Alors qu'elle réalisait à peine que cette mascarade allait bientôt s'achever, elle vit en tournant la tête cette poignée si lointaine bouger. Elle écarquilla les yeux comme semblant retrouver une bouffée de normalité face à toute cette situation dont elle ne pouvait reprendre le contrôle. Elle sentit comme une respiration la parcourir derrière ces liens toujours serrés.
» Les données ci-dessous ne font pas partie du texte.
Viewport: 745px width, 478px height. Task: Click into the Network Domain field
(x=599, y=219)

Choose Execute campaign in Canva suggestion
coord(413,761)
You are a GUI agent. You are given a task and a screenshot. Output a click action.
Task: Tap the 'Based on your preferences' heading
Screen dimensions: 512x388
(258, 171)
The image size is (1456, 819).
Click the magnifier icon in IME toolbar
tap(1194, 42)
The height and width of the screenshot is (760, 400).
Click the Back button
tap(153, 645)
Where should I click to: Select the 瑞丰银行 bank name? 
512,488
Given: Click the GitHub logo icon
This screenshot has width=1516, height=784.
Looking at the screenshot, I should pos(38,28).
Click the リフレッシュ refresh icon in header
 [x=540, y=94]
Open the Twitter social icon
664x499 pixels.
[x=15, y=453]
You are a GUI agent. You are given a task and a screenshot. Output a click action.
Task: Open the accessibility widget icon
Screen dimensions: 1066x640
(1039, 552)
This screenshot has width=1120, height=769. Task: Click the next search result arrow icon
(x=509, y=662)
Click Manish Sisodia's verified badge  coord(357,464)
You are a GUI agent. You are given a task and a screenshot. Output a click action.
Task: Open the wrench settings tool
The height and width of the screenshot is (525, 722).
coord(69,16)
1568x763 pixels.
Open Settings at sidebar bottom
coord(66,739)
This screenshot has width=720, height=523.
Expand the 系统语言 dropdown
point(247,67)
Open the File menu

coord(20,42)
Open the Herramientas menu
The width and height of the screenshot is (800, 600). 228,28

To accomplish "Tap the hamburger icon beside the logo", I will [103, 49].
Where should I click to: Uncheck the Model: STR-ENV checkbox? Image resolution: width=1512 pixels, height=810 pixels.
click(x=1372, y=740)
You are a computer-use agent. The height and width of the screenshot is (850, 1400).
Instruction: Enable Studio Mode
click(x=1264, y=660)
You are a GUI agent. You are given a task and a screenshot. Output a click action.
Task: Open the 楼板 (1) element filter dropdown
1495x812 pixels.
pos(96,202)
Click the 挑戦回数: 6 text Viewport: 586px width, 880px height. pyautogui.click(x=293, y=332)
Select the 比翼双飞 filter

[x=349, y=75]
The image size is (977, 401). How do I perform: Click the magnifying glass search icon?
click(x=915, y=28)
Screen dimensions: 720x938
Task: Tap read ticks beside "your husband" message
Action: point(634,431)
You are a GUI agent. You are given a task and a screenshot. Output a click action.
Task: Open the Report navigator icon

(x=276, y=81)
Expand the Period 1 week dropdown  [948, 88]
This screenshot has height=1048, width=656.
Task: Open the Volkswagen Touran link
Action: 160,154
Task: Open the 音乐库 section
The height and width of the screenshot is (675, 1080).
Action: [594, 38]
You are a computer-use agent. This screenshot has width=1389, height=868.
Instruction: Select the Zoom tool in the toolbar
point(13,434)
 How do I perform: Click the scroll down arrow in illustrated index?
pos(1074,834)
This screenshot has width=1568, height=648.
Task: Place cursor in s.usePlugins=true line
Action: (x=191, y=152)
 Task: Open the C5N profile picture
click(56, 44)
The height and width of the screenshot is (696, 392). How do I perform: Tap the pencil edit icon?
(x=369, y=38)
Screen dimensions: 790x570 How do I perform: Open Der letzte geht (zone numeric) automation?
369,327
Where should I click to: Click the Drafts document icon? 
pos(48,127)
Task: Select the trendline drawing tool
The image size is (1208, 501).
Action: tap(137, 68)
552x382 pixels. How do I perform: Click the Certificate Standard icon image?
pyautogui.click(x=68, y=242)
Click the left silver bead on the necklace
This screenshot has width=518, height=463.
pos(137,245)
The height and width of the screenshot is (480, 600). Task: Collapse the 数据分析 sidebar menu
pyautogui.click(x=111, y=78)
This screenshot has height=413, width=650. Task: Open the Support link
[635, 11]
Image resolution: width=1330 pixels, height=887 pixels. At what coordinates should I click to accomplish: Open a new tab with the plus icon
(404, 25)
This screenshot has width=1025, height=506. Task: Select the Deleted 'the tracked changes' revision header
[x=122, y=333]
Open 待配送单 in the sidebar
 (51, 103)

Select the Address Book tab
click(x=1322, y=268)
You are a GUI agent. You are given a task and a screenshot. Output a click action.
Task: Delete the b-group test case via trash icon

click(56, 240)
Son ravisseur atteignait lentement les fenêtres situées plus en hauteur.
" Vous ne pourrez pas aller bien loin à présent... " finit-elle par dire en soutenant une dernière fois son regard avant qu'il ne disparaisse complètement. Une seule fleur pour vous faire tomber entre mes mains.. faire à son royaume.. La situation était préoccupante surtout si des criminels se permettaient de tels actes... pour le moment elle se sentait comme flotter comme si toute cette peur ne lui laissait plus que de la fatigue... Elle voyait cette porte se faire rudoyer de plus en plus en écartant les glycines bouchant son ouverture... Il avait tout prévu... y compris sa fuite. Les criminels de son genre se feront difficilement avoir... malheureusement... Faudrait-il repenser à certaines choses... Pour le moment... aucune idée ne lui venait. Elle levait la tête vers la fenêtre comme si elle s'attendait à ce que soit projeté quelque chose de néfaste dans cet espace clos... Comme il semblait changer d'avis rapidement sur ses actions, elle craignait un changement de situation... comme si cette libération ne serait pas si effective. Pourtant lorsqu'on la retrouva, elle eut un sourire faible. Elle n'avait plus qu'une envie... retourner au calme... et s'y lover pour retrouver le fil de ses pensées de façon moins confuse. Elle dut attendre que soient défaites chaque racine qui l'entourait... comme autant d'entrave à sa liberté. Sa prison végétale lui paraissait encore plus insupportable. Dès qu'elle le put, elle se redressa pour sortir de ce lieu infâme. L'image de Klarion sortant de l'ombre lui apparaissait toujours dans la tête, elle ne voulait plus rester une seconde de plus. Elle n'accepta que la présence de Grimvor à ses côtés comme si elle estimait que seule sa présence lui était essentielle en cet instant. Elle n'avait pas vraiment envie de parler hormis pour dire que tout allait bien.. que tout allait bien... que la personne était partie par la fenêtre... Elle dit aussi l'identité de la personne en ayant cette étincelle dans le regard de le revoir dans sa salle d'audience entourée de sa garde. "Klarion Brando... " avait-elle dit une fois libérée de ses liens comme si c'était la première chose qu'elle voulait qu'on sache et qu'on entende... A présent la seule urgence était de retourner à ses appartements... elle ferait une chose qu'elle n'aimait pas faire. Elle allait reporter ce qu'elle devait faire au lendemain.